Common pushback tactics:
Claiming the student can't withdraw mid-year: Vermont law does not prohibit mid-year withdrawal. As long as your Notice of Intent is properly filed with the AOE and acknowledged, you have the right to withdraw.
Demanding a meeting before processing withdrawal: You are not legally required to meet with the superintendent before withdrawing. The district may request a meeting, but you are not obligated to agree to one before your withdrawal is processed.
Suggesting your home study program requires district approval: It does not. Vermont operates on a notification system to the AOE, not an approval system with the local district.
Claiming the IEP or special education services must continue: Once you withdraw from public school, your child's IDEA rights change. You are not entitled to the same services from the district once you're home studying. This cuts both ways — the district cannot use the IEP as leverage to prevent withdrawal.
What to do when you face pushback: Put everything in writing. If a district official tells you verbally that you cannot withdraw, send an email documenting the conversation and requesting a written response. A formal written notice of withdrawal sent via certified mail, referencing your AOE acknowledgment, is much harder for a district to ignore than a verbal conversation.

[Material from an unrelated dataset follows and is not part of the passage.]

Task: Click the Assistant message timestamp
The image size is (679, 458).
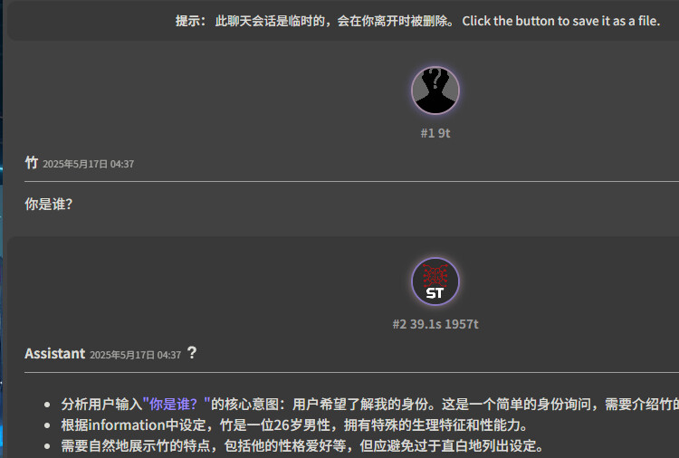Action: tap(135, 355)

Your Rights as a Home Study Parent in Vermont
Vermont parents who comply with 16 V.S.A. § 166b have clearly established rights:
- The right to choose home study without district approval
- The right to design curriculum as long as required subjects are covered
- The right to choose their own annual assessment method from Vermont's list of approved options
- The right to complete confidentiality from the AOE (the AOE does not share your home study registration with your school district)
The Vermont Home Education Network (VHEN) can provide guidance if you face unusual pushback. HSLDA membership ($150/year) provides attorney access for members facing legal pressure.
Getting the Withdrawal Right
The most effective protection against truancy, DCF involvement, and superintendent pushback is a clean withdrawal sequence: NOI filed correctly, acknowledgment received, written withdrawal submitted to the district in proper form.
The Vermont Legal Withdrawal Blueprint provides the exact NOI language, the withdrawal letter template, the sequence and timing, and specific guidance on responding to pushback — including what to say (and not say) when a superintendent resists. It covers the edge cases that generic online information misses, including mid-year withdrawals and IEP families.
Vermont's home study law is parent-friendly. The trap is procedural, not substantive — families who follow the sequence correctly are protected. Families who skip steps are exposed. The documentation work is not hard, but it has to be done in the right order.